The use of tobacco in old-time Phoenix


As a time-traveler, and non-smoker, I often think about how much tobacco was in use in old-time Phoenix.

If you look at the interior of an old building in Phoenix, and really want to see what it looked like "back in the day", you have to include the use of tobacco. To our modern eyes, it would be a world of smoggy, hazy, rooms, the smell of burning cigarettes, cigars, and pipes. And there would also be the smell of tobacco that had been recently (and not so recently) spit out, into a "spittoon".

It's difficult for me to imagine, but the use of tobacco was very common up until the 1970s, when I was coming of age. Up to that time, aside from people who considered it "a nasty habit", it hadn't been conclusively linked to lung cancer, and even doctors smoked. My parents gave up smoking in the late 1960s, but I had often been told that the doctor told my mother to to "continue with her regular habits", which included smoking, when she was pregnant with me.
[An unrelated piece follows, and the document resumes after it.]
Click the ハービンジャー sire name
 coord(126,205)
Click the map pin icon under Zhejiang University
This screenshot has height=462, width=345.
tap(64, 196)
As a non-smoker, my working experience has been very lucky. I started my corporate career in Los Angeles in the 1980s, when smoking was just being banned from workplaces (and I worked for Blue Cross, and they were very insistent on it!), and Valley Center (now Chase Tower) had just banned smoking in the building when I got there in the early '90s. So I sometimes look at old buildings and imagine that I would be coughing and choking amidst the all the smoke, and smell. But probably not.

Time-travel with me. Let's walk into the lobby of the Adams Hotel in the 1920s, which is the picture at top of this post. That's where the Marriott Renaissance Phoenix Downtown Hotel is nowadays. Of course, you can't smoke in the lobby now, but back in the 1920s, you would have been weird if you didn't. The old-timers may have still insisted on chewing tobacco, and would have been disgusted at the lack of spittoons. Wealthy businessmen would display their wealth with expensive cigars that sent up plumes of smoke like smokestacks. Even the ladies were smoking cigarettes, as a way of showing how modern and liberated they were. Kids would be smoking in Adam's Alley (formerly Melinda's Alley).

And so, even if we're non-smokers now, back then we probably would have been smokers. And we wouldn't have noticed the use of tobacco then any more than people notice the smell of internal combustion engines now.

Image at the top of this post: the lobby of the Adams Hotel in the 1920s. How many ash trays can you count in the photo? Hey! Is that a spittoon?